Global climate change is warming the Arctic Ocean and shrinking sea ice. Here, the blue-white ice cap shows the coverage of sea ice at its smallest extent in summer 2020, and the yellow line shows the typical Arctic sea ice minimum extent between 1981 and 2010. Some have proposed that the newly exposed sea surface will lead to a plankton population boom and a burgeoning ecosystem in the open Arctic Ocean, but a team of Princeton scientists say that’s not likely. They have examined the history and supply rate of nitrogen, a key nutrient. Their recent work finds that stratification of the open Arctic waters, especially in the areas fed by the Pacific Ocean via the Bering Strait, will prevent surface plankton from receiving enough nitrogen to grow abundantly. Credit: Illustration by Jesse Farmer, Princeton University; modified from Rebecca Lindsey and Michon Scott, “Climate change: Arctic sea ice,” NOAA Climate.gov
As global warming leads to a hotter planet, the Arctic region is experiencing uncharacteristically warmer temperatures. This has raised hopes that the warmer temperatures might hasten a phytoplankton bloom leading to more productive waters that support fish and other animals.
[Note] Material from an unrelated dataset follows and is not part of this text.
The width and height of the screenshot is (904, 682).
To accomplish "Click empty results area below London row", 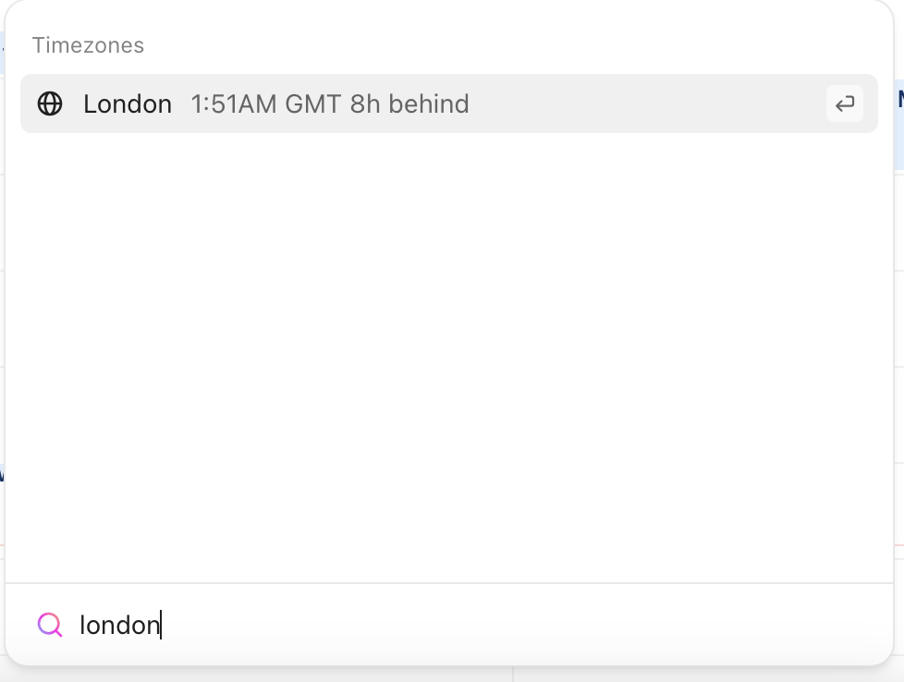I will click(448, 351).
But a team of scientists led by Princeton University and the Max Planck Institute for Chemistry disagrees. In the current issue of the journal Nature Geoscience, they suggest that under a global warming regime, open Arctic waters will experience more intense nitrogen limitation, likely preventing a rise in productivity.
Plankton need more than just sunlight to grow and thrive. They need abundant nutrients, such as nitrogen, which are typically supplied by deeper, denser waters. But the Arctic Ocean receives an influx of salty Pacific waters, which flows through the Bering Strait. These waters flow over the denser water layers, keeping nutrients at greater depths and limiting them from reaching upper levels.
By examining fossilized plankton from the past, the researchers found that during warmer periods, such as after the last Ice Age, nitrogen was subsumed under less dense water layers. With the Earth warming, a similar scenario will likely play out — limiting the amount of vital nutrients like nitrogen from reaching surface waters.